Debieron ser a imagen y semejanza
del Españoleto, nacido en 1591, crecido con la lezna, las hormas y los tafiletes de la zapatería paterna, el
niño descubrió la pintura en los retablos de Játiva, las del Maestro de Perea o
de Juan de Juanes, entre muchos ejemplos. Pudo pasar al taller de Ribalta antes
de marchar a Italia, descubrir a
Caravaggio que salpicaría su pintura de sombras y crudeza, y trabajar con Fanzago, con quien buscó en la
concreción visual de las formas , la emoción del movimiento.
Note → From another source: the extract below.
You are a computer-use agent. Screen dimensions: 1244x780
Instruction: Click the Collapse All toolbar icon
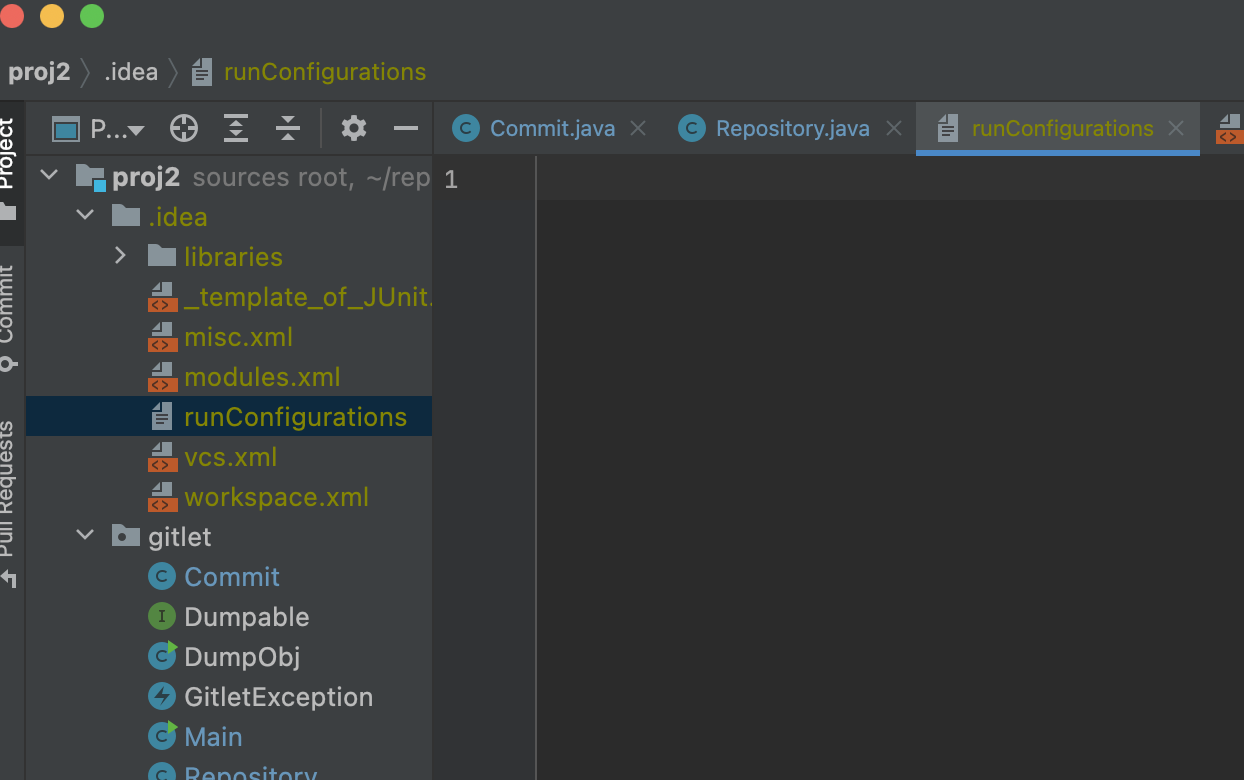tap(288, 128)
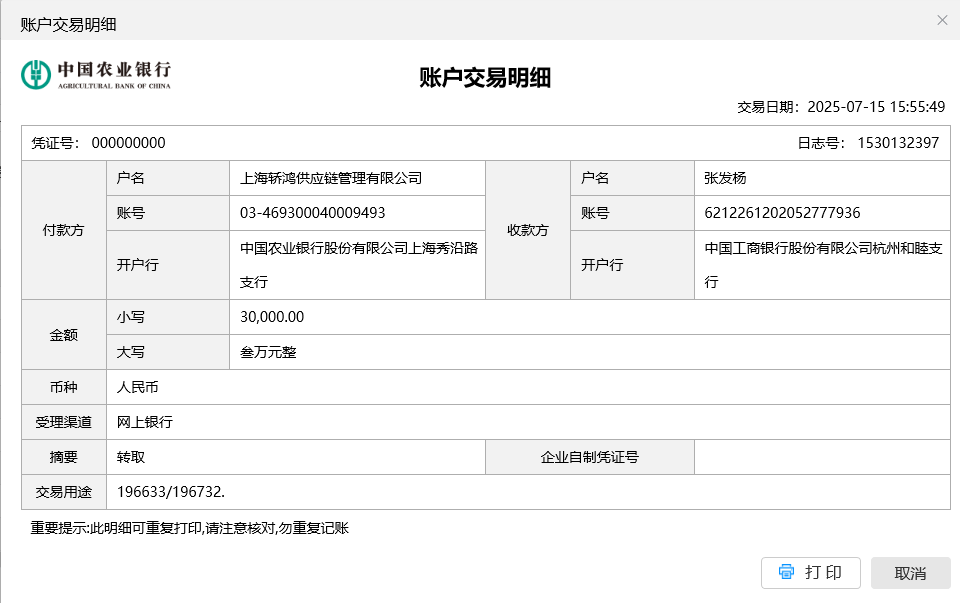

Manos que ya exhaustas
y temblorosas, pintaron el mismo año de su muerte, 1652 , esa sinfonía de
movimientos, luces y colores que es la Comunión de los Apóstoles en la napolitana iglesia
de San Martino.
Pintado cada hueso, cada músculo,
cada arruga, la piel tatuada con las inclemencias del destino, pero también
cada nervio, cada pulsión de la sangre, manos que oran et laboran, su tacto
llega hasta nuestra mirada, palpamos la oscuridad que las rodea, hasta donde no
llega la vista. Allí los cráneos, los
devocionarios, los instrumentos del martirio…
sus fondos tienen la oscuridad de la muerte. Donde esta carne,
atravesada por el dolor, vive. Nos señala y nos convoca.